Satellite images showed noxious pollution vanishing over China and Europe when the world shut down in response to the coronavirus pandemic. But on the ground in Milan, environmental economist Valentina Bossetti was puzzled the air wasn’t cleaner.
“What I was expecting is, well, from tomorrow, air quality is going to be fantastic,” she said via Resources Radio. “But then we were struck by the fact that air quality wasn't as good as we were expecting. What was happening?”
Traffic was shut down in northern Italy. Most industrial activity was shut down. Businesses and schools were closed. Because it was a warm spring, there was less home heating than usual.
“And so the big question is why didn't we have a larger effect?” said the senior scientist at the European Institute on Economics & the Environment. “And the answer, we find, is agriculture.”
In January, February and March, farmers in northern Italy spread livestock excrement on open fields.
“This is a very common practice,” Bossetti said. “And that releases a lot of ammonia. And that ammonia is a precursor of PM2.5.
“What that means is that with ammonia in the air, basically, some chemical reactions happen, and secondary PM2.5 is formed. So the reason why we didn't see the reduction that we expected was mainly due to agricultural activity. And that really led us to thinking about the fact that this is a huge source of PM2.5.”
Air pollution kills 7 million people annually, according to the World Health Organization, and PM2.5, tiny particulate matter, is considered to be air pollution’s primary cause of death.
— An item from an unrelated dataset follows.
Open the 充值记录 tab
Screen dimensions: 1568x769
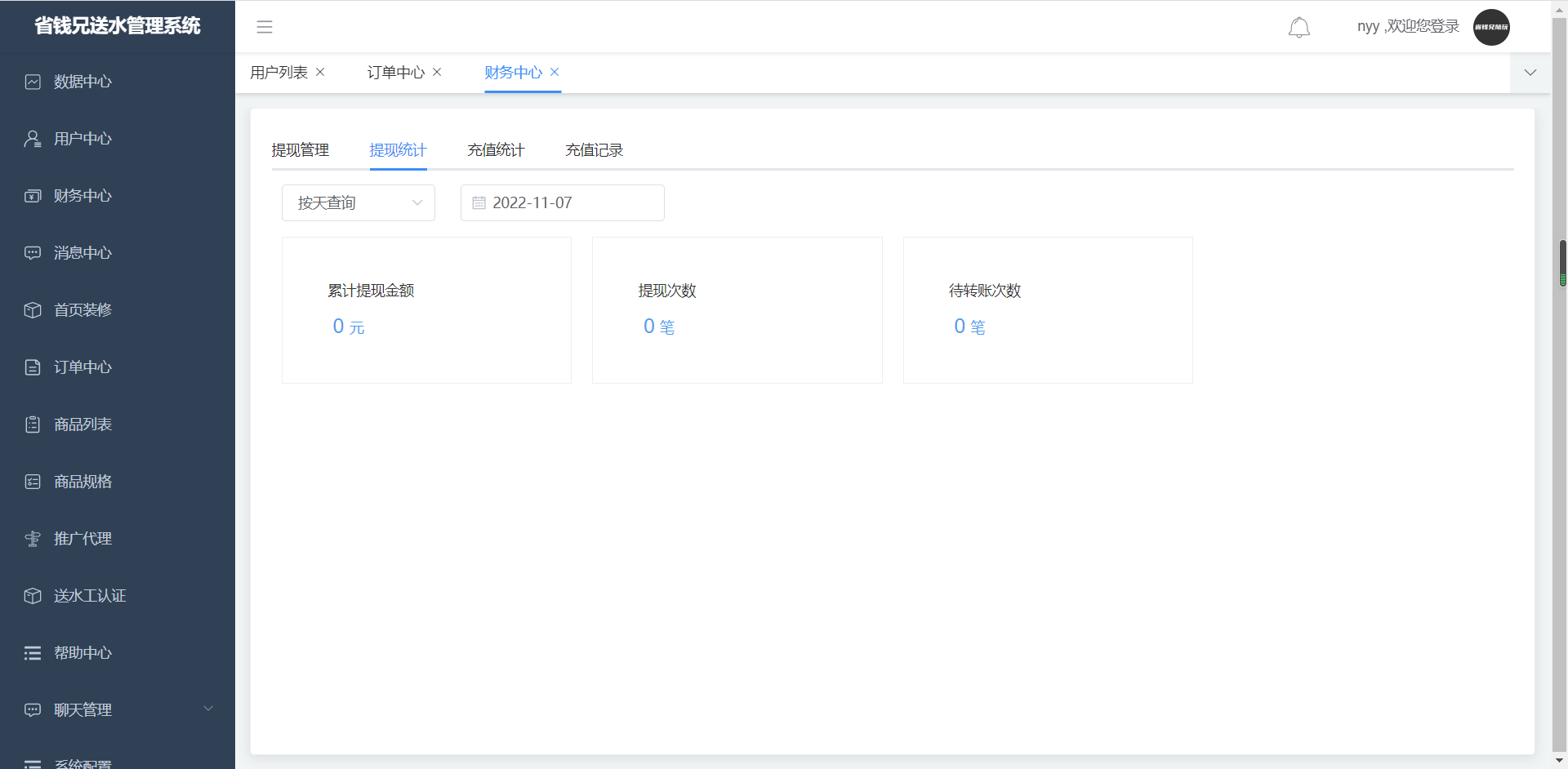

“I looked it up, and it's as important in the U.S.,” Bossetti said. “But although it's a widespread problem, there's very little monitoring…. There is much less monitoring of this kind of pollution.”
The lockdown allowed Bossetti and her colleagues to demonstrate this agricultural pollution to Lombardy’s Environmental Protection Agency and to the farmers themselves. The research could boost support for technologies that prevent the dispersal of ammonia from fertilizer.
“So now we could quantify how many lives saved you would have with the introduction of these technologies,” she said. “And we can justify, even a subsidy to help them use these technologies that avoid leakage of ammonia in the air.”